== GIVEN DATA ==
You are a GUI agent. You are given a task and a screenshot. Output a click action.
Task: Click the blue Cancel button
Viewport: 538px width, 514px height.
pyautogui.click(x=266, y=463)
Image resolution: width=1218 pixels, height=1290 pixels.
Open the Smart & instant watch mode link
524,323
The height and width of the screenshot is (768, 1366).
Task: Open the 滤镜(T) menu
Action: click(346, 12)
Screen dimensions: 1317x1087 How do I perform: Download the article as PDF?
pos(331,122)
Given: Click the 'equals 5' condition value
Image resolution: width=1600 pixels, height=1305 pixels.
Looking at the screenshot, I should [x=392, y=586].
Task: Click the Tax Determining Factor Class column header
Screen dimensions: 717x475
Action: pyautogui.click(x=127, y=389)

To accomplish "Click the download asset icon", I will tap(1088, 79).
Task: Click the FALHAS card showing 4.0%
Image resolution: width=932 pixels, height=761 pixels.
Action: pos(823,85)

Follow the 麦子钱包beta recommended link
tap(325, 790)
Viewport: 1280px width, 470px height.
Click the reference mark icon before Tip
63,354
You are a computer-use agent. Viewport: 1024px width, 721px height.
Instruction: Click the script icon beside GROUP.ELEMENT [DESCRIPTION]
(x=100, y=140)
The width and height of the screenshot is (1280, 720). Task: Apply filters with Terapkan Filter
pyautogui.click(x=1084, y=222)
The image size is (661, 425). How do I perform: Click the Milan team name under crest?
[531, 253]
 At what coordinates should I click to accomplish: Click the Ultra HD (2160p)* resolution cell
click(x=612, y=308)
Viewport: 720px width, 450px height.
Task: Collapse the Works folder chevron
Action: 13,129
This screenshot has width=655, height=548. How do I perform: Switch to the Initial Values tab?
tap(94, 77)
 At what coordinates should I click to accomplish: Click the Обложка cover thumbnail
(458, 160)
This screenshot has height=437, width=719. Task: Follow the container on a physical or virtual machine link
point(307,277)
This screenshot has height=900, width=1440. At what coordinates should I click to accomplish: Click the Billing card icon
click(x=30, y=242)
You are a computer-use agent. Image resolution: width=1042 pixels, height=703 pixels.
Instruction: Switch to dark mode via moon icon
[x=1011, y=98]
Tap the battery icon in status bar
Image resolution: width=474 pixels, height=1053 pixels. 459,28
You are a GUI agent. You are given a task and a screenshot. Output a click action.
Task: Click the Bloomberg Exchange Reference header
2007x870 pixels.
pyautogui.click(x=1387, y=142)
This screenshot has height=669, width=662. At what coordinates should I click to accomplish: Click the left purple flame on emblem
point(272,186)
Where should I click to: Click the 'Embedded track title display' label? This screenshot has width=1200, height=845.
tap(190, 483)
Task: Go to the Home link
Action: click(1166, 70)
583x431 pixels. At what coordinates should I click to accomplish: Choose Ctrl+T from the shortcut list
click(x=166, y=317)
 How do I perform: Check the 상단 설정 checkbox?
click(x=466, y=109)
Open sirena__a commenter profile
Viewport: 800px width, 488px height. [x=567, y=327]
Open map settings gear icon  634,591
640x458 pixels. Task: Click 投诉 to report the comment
===
## AIM OF THE TASK
What is needed here is the full listing, restated word for word.

## THE ANSWER
You are a GUI agent. You are given a task and a screenshot. Output a click action.
Task: Click the blue Cancel button
Viewport: 538px width, 514px height.
pyautogui.click(x=266, y=463)
Image resolution: width=1218 pixels, height=1290 pixels.
Open the Smart & instant watch mode link
524,323
The height and width of the screenshot is (768, 1366).
Task: Open the 滤镜(T) menu
Action: click(346, 12)
Screen dimensions: 1317x1087 How do I perform: Download the article as PDF?
pos(331,122)
Given: Click the 'equals 5' condition value
Image resolution: width=1600 pixels, height=1305 pixels.
Looking at the screenshot, I should [x=392, y=586].
Task: Click the Tax Determining Factor Class column header
Screen dimensions: 717x475
Action: pyautogui.click(x=127, y=389)

To accomplish "Click the download asset icon", I will tap(1088, 79).
Task: Click the FALHAS card showing 4.0%
Image resolution: width=932 pixels, height=761 pixels.
Action: pos(823,85)

Follow the 麦子钱包beta recommended link
tap(325, 790)
Viewport: 1280px width, 470px height.
Click the reference mark icon before Tip
63,354
You are a computer-use agent. Viewport: 1024px width, 721px height.
Instruction: Click the script icon beside GROUP.ELEMENT [DESCRIPTION]
(x=100, y=140)
The width and height of the screenshot is (1280, 720). Task: Apply filters with Terapkan Filter
pyautogui.click(x=1084, y=222)
The image size is (661, 425). How do I perform: Click the Milan team name under crest?
[531, 253]
 At what coordinates should I click to accomplish: Click the Ultra HD (2160p)* resolution cell
click(x=612, y=308)
Viewport: 720px width, 450px height.
Task: Collapse the Works folder chevron
Action: 13,129
This screenshot has width=655, height=548. How do I perform: Switch to the Initial Values tab?
tap(94, 77)
 At what coordinates should I click to accomplish: Click the Обложка cover thumbnail
(458, 160)
This screenshot has height=437, width=719. Task: Follow the container on a physical or virtual machine link
point(307,277)
This screenshot has height=900, width=1440. At what coordinates should I click to accomplish: Click the Billing card icon
click(x=30, y=242)
You are a computer-use agent. Image resolution: width=1042 pixels, height=703 pixels.
Instruction: Switch to dark mode via moon icon
[x=1011, y=98]
Tap the battery icon in status bar
Image resolution: width=474 pixels, height=1053 pixels. 459,28
You are a GUI agent. You are given a task and a screenshot. Output a click action.
Task: Click the Bloomberg Exchange Reference header
2007x870 pixels.
pyautogui.click(x=1387, y=142)
This screenshot has height=669, width=662. At what coordinates should I click to accomplish: Click the left purple flame on emblem
point(272,186)
Where should I click to: Click the 'Embedded track title display' label? This screenshot has width=1200, height=845.
tap(190, 483)
Task: Go to the Home link
Action: click(1166, 70)
583x431 pixels. At what coordinates should I click to accomplish: Choose Ctrl+T from the shortcut list
click(x=166, y=317)
 How do I perform: Check the 상단 설정 checkbox?
click(x=466, y=109)
Open sirena__a commenter profile
Viewport: 800px width, 488px height. [x=567, y=327]
Open map settings gear icon  634,591
640x458 pixels. Task: Click 投诉 to report the comment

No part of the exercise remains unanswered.